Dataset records
_ _ _ _ _ _ _

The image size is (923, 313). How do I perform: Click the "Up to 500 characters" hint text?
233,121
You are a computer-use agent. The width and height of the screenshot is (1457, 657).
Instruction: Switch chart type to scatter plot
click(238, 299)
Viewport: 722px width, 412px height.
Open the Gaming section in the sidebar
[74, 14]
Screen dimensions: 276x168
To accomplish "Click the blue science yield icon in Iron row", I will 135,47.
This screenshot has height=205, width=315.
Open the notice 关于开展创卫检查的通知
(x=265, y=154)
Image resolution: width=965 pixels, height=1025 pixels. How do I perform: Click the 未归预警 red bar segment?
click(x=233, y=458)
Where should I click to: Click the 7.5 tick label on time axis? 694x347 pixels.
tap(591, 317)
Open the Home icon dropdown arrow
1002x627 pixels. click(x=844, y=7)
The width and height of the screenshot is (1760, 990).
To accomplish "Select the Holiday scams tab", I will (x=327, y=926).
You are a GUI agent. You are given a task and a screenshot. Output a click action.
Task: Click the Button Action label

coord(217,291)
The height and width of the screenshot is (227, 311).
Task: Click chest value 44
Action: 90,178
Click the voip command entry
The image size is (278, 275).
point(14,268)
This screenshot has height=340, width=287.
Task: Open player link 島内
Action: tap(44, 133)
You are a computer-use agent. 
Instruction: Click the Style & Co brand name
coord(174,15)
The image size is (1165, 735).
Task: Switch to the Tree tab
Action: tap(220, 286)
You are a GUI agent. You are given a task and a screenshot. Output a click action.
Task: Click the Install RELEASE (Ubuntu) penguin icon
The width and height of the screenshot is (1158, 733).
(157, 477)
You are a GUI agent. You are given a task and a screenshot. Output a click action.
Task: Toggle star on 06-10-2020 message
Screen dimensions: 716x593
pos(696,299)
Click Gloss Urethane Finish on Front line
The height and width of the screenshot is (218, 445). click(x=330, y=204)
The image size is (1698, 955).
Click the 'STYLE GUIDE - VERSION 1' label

_ _ _ _ _ _ _

YOUR INSTRUCTIONS >>
Your answer should hold exactly the lines from the one containing "Click Gloss Urethane Finish on Front line" through the end of the entries above, and nothing else.

RESULT OF THE TASK >>
Click Gloss Urethane Finish on Front line
The height and width of the screenshot is (218, 445). click(x=330, y=204)
The image size is (1698, 955).
Click the 'STYLE GUIDE - VERSION 1' label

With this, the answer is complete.